Poor software design, serious IT management inefficiencies and an untested deployment of a critical application were all major factors in last month's Election Day problems in Denver, according to a scathing report from an IT consultant. The problems led to hours-long delays for voters looking to cast ballots and raised questions about the overall efficacy of e-voting...

[I]t led to massive problems on Election Day due to "decidedly subprofessional architecture and construction," according to the report from consultants Fred Hessler and Matt Smith at Fujitsu Consulting in Greenwood Village, Colo. Fujitsu was hired by Denver shortly after the election to find out what went wrong and help to fix the problems. "The ePollBook is a poorly designed and fundamentally flawed application that demonstrates little familiarity with basic tenets of Web development," the report stated...

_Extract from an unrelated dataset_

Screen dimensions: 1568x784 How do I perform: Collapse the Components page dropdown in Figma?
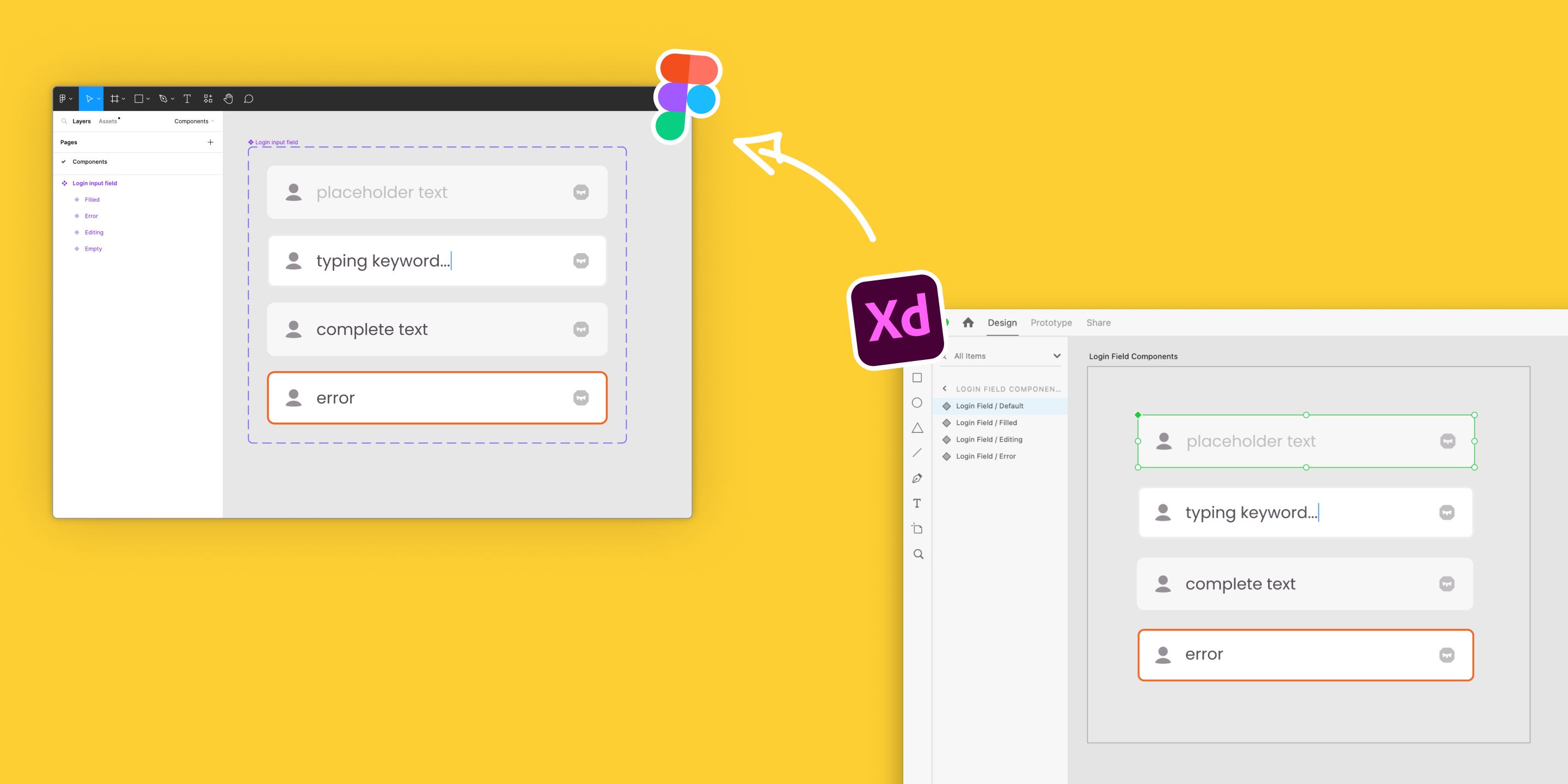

"Moreover, it appears that this application was never stress-tested by the DEC or Sequoia," other than using it in the spring primary as a test election, the report said. "It is at best naive to deploy enterprise software in an untested state. It is remarkably poor practice to deliberately choose a critical production event (the primary election) to serve as a test cycle." ...

The voting center delays -- with waits in some places of up to three hours -- forced an estimated 20,000 voters to abandon their efforts to vote on Election Day, according to the report.

You don't have to miscount the votes if they aren't even cast!